Deadlight-Hall(8)



He went back to the hall. Sunlight was coming in through the windows, laying diamond-shaped patterns on the floor from the latticed glass. There were window seats in each of the window recesses, and Michael thought the house was almost pleasant, seen like this.

But he would be glad to be driving back to Oxford, although before he left, he would find Jack Hurst or one of his workmen, and mention seeing or hearing someone on the upper floors.

As he went out through the main doors, Jack Hurst himself came around the side of the house, carrying a coil of electrical cable.

‘Everything all right?’

‘Yes, thank you. I had a good look round – the flats are going to be lovely. You’re making a very nice job of everything. But there was just something …’

‘Yes?’

‘I thought I saw someone roaming around the top floors,’ said Michael. ‘And I thought I heard someone calling for a child.’

Hurst’s eyes flickered. ‘Did you see anyone?’

Impossible to say that all he had seen had been a shadow and a fall of old silk in an attic. ‘No,’ said Michael. ‘I did think there was someone up there, though – I heard a kind of thudding sound. It seemed to be in the attics.’

‘Pipes,’ said Hurst at once. ‘Water hammer – major airlock somewhere. It can be remarkably loud at times. We keep hearing it, and we’re trying to track it down, but in a place this size …’ He made a rueful gesture. ‘As for the children, well, I dare say it was just local kids. They get in here and think it’s a great place to play. Kids’ paradise, this place. I’ll take a good look round later.’

Michael did not think children had ever played in Deadlight Hall, but he said, ‘Thanks,’ and went back to his car.





THREE


Back in Oriel, Michael prowled around his study, and tried to read an essay from a promising second year on the influence of mental instability on Charles and Mary Lamb’s work.

But the image of the hunched figure he had seen in the attics and again in the hall would not leave him. Jack Hurst had said it would be a child or children, playing in the house, but Michael was not sure that what he had seen had been a child at all. And yet what else could it have been? And where had it – or they – gone? The impression he had received had been of fear. Fear of what? Of an eerie old house? That was very likely, of course. But what else might a child have feared so much that it ran away and hid itself – hiding so thoroughly it could not be found?

Jack Hurst had not seemed a likely candidate for the role of any kind of villain, but there had been that unmistakable flicker of unease when Michael had mentioned seeing a child in the house. And most villains must appear normal to the world for the majority of the time. They had to do ordinary things like the rest of the population; they had to go to the dentist and collect the dry-cleaning, and they had to earn a living – to pursue ordinary jobs.

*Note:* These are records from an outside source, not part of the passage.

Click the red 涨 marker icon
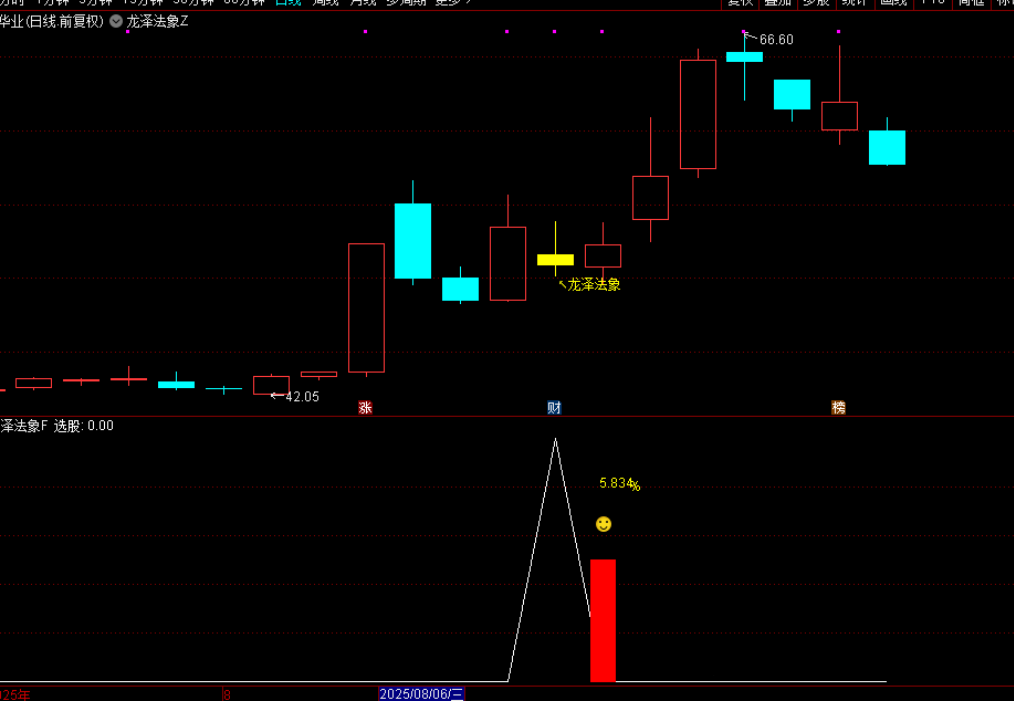 pyautogui.click(x=365, y=407)
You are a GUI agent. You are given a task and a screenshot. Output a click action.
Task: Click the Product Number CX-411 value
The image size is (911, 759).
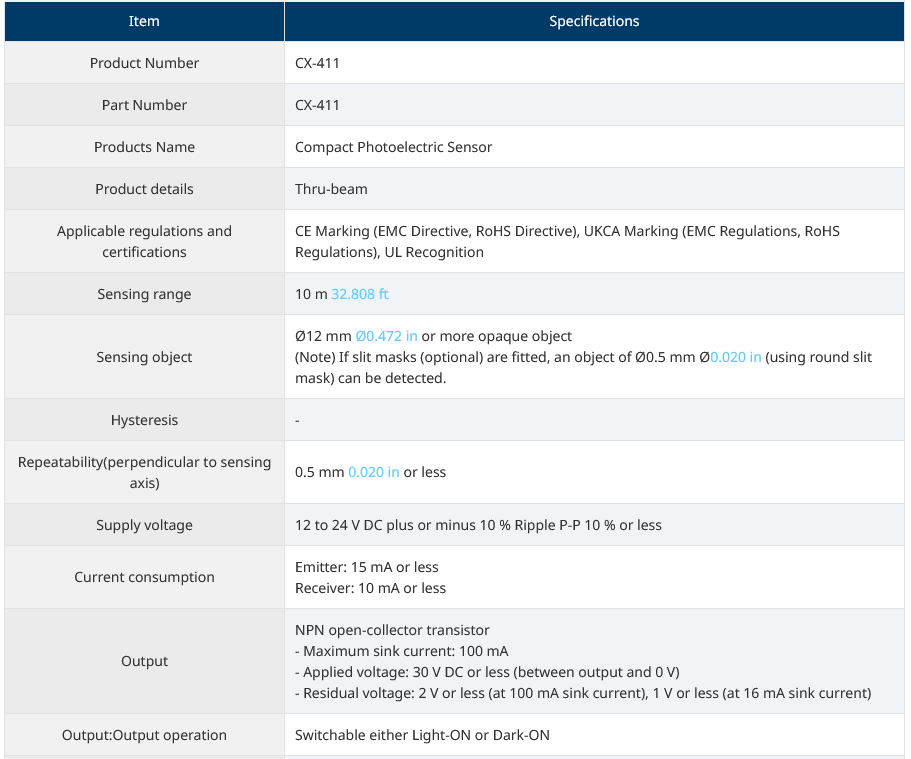point(317,63)
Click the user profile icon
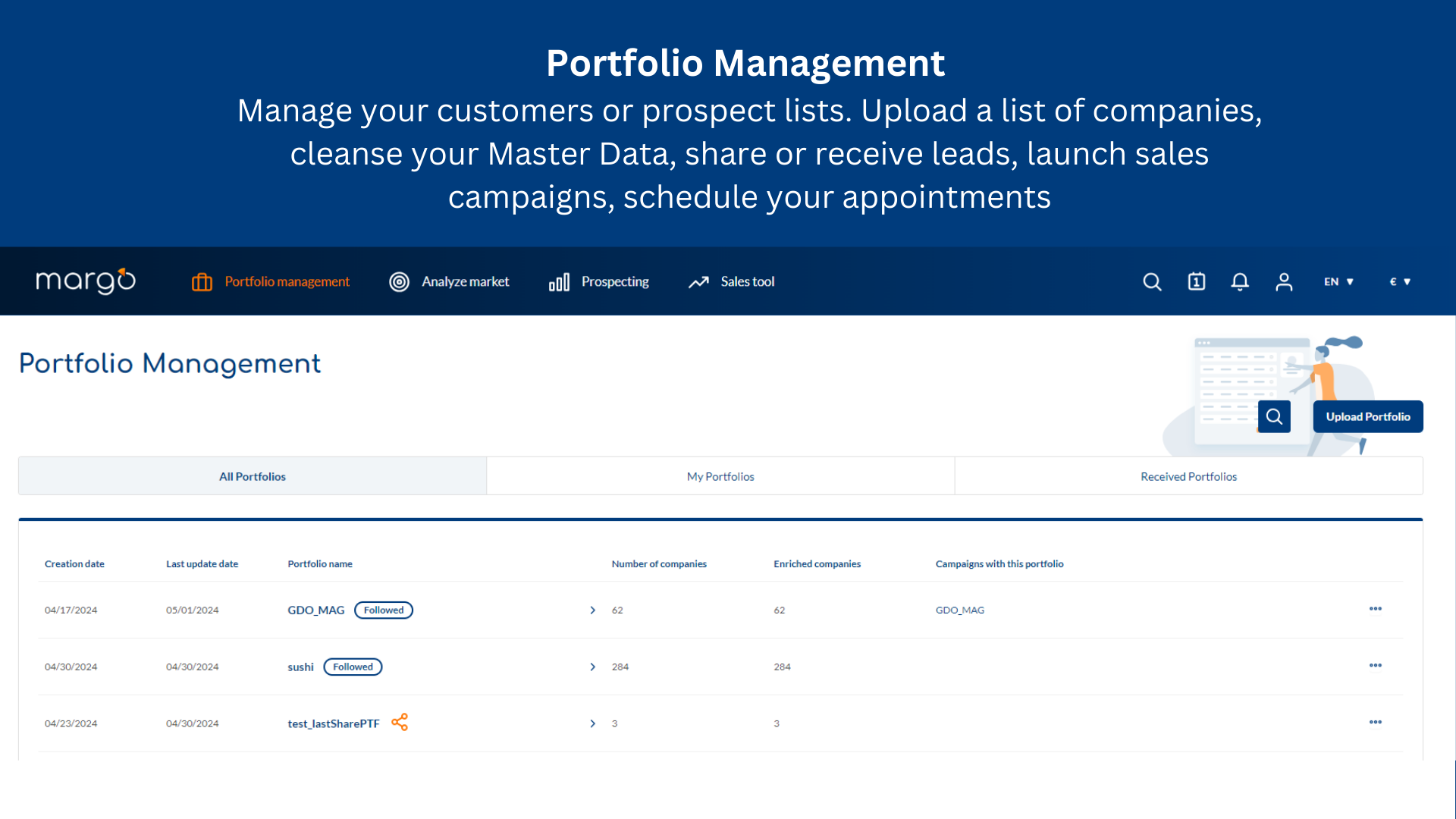This screenshot has height=819, width=1456. 1283,281
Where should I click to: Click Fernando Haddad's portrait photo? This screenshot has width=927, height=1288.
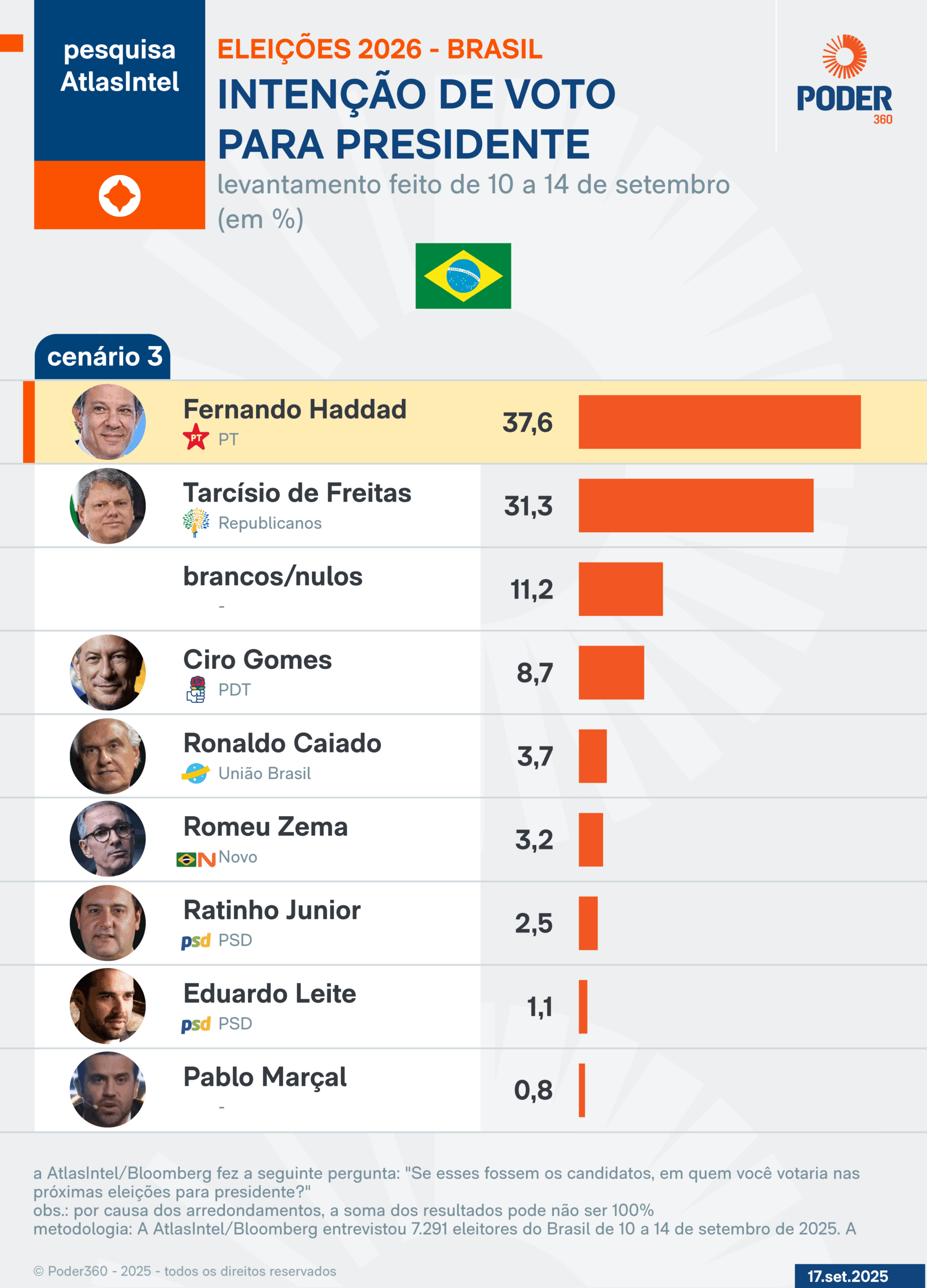click(108, 422)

After half an hour, he abandoned his attempt to read the second year’s essay, and phoned the local police, to ask if any children had been reported missing.

It seemed they had not. Was Dr Flint sure he had actually seen a child inside the house?

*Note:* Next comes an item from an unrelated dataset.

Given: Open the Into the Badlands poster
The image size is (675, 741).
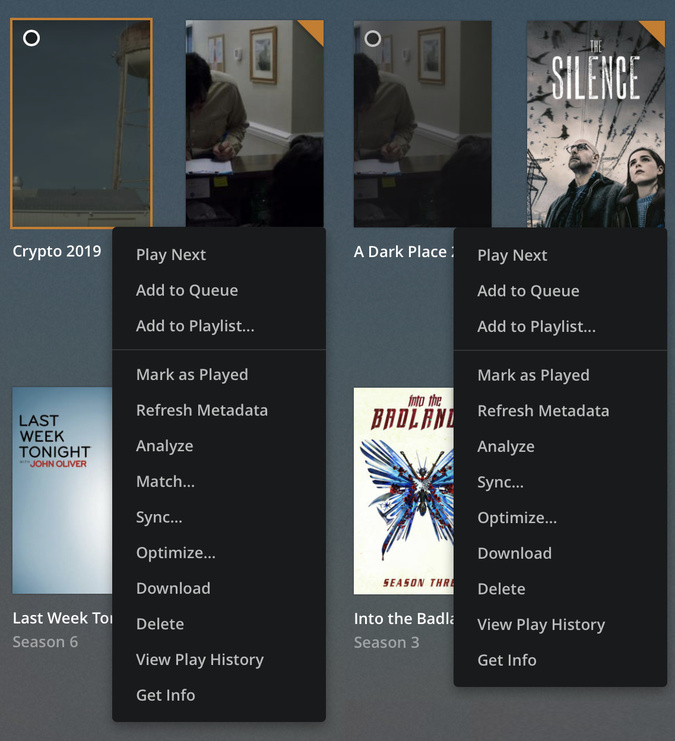Looking at the screenshot, I should (404, 491).
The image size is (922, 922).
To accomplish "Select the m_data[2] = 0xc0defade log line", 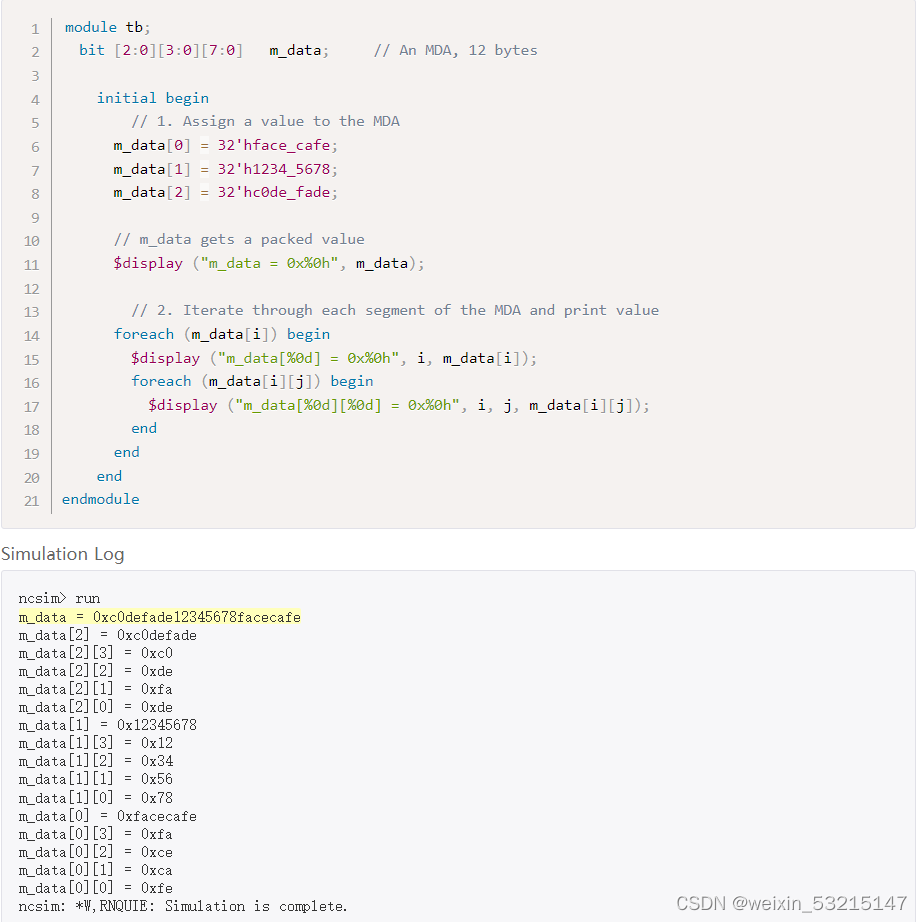I will coord(107,634).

‘I’m not sure,’ said Michael. ‘And when I searched I didn’t find anything.’

‘You did say Deadlight Hall, sir?’

‘Yes.’

‘Ah. I see. Well, it’s an odd old place, that one,’ said the police sergeant. ‘You wouldn’t believe some of the reports we’ve had about that house. Myself, I put it down to peculiar bits of brickwork casting shadows.’

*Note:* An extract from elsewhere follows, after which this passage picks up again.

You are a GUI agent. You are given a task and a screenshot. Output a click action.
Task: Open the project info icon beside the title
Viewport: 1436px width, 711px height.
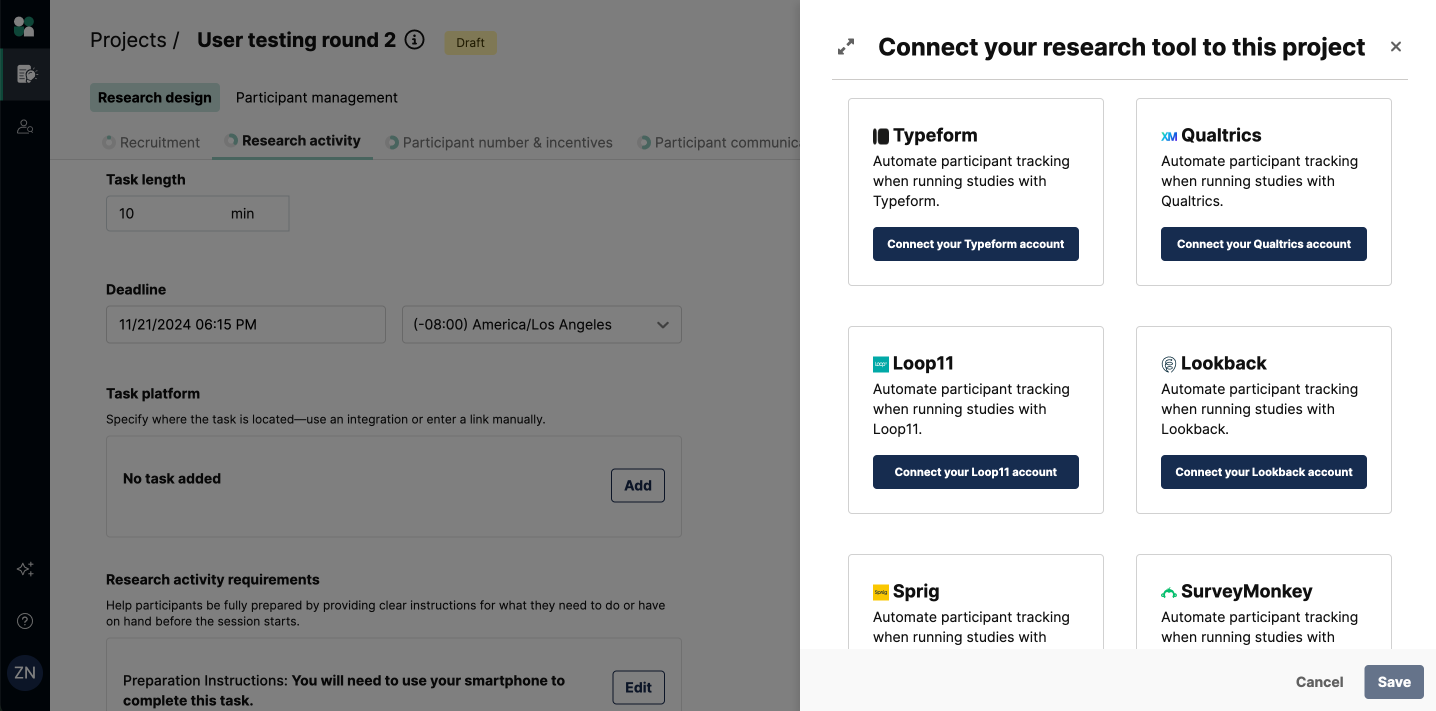(x=414, y=40)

Shadows, thought Michael. But the shadow I saw moved.

‘We’ll take a look though,’ the sergeant went on. ‘And we’ll make a few discreet enquiries. Social workers and the like, you know. You can trust us to follow it up, but I don’t think you need worry, Dr Flint. We’d certainly know if any children were missing, and I’d hope we’d be aware of anything … well, anything wrong anywhere. Good of you to take the trouble to call us, though. Can’t be too careful. I’ll give you a reference number to quote if you need to come back to us. There’ll be a log of this call anyway.’

Michael wrote down the reference number, replaced the phone, and returned to his second year’s essay. This time his concentration was interrupted by the arrival of the head decorator into his room, who reported with indignation that Wilberforce, clearly still sulking from the attic incident, had dabbled his paws in a pot of paint which the decorators had left ready for the ceiling. He had then stomped white paw prints across most of Oriel’s stairways, and you never saw such a mess in your life – the decorator did not know how they were ever going to get it properly clean.